# CPI and RPI

Discussion in 'Mathematics' started by florapost, Dec 21, 2011.

1. ### florapost

Ok - i know CPI is a geometric mean, so it comes out smaller than RPI, which is an arithmetic mean.
i also know that the theory behind having a lower inflation rate for benefits and pensions is that we will substitute - if the price of oranges goes through the roof, we will buy fewer oranges and buy more apples instead
what i don't see, and i have googled for elightenment but failed, is why a geometric mean models substitution shopping
any help?

2. ### florapost

Ok - i know CPI is a geometric mean, so it comes out smaller than RPI, which is an arithmetic mean.
i also know that the theory behind having a lower inflation rate for benefits and pensions is that we will substitute - if the price of oranges goes through the roof, we will buy fewer oranges and buy more apples instead
what i don't see, and i have googled for elightenment but failed, is why a geometric mean models substitution shopping
any help?

4. ### PiranhaStar commenter

There is some logic to this, but only if we assume substitution is always possible. Within a catagory, substitution is very likely. However, it is not always the case. For example, energy prices have risen across the board. Even if they hadn't, substitution is difficult; I am not going to rip out my gas boiler because oil becomes cheaper than gas. I am certainly not going to turn off the heating to buy a 50 inch 3D TV!

# # # # #

**REQUIRED TASK A**
Summarize the forum discussion about CPI and RPI in two sentences.

Entries from a collection
# # # # #

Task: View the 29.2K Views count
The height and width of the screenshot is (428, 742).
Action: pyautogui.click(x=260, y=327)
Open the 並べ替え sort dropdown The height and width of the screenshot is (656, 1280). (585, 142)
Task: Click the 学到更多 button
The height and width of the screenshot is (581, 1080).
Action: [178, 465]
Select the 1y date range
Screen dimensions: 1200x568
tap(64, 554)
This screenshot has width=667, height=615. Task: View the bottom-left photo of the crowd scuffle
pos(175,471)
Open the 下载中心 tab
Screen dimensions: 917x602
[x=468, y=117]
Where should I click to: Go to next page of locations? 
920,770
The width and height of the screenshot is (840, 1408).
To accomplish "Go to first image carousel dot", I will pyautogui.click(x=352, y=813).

# # # # #

**REQUIRED TASK B**
Output the rows exactly as they appear, from the line that contains "Open the 並べ替え" through the end of the rows.

**EXERCISE RESPONSE A**
A poster knows that CPI is a geometric mean and comes out smaller than the arithmetic-mean RPI, and that the lower rate for benefits and pensions rests on the theory that people substitute one purchase for another. The poster asks why a geometric mean models substitution shopping, and a commenter replies that the logic holds only if substitution is always possible, pointing out that energy prices have risen across the board and that substitution is difficult.

**EXERCISE RESPONSE B**
Open the 並べ替え sort dropdown The height and width of the screenshot is (656, 1280). (585, 142)
Task: Click the 学到更多 button
The height and width of the screenshot is (581, 1080).
Action: [178, 465]
Select the 1y date range
Screen dimensions: 1200x568
tap(64, 554)
This screenshot has width=667, height=615. Task: View the bottom-left photo of the crowd scuffle
pos(175,471)
Open the 下载中心 tab
Screen dimensions: 917x602
[x=468, y=117]
Where should I click to: Go to next page of locations? 
920,770
The width and height of the screenshot is (840, 1408).
To accomplish "Go to first image carousel dot", I will pyautogui.click(x=352, y=813).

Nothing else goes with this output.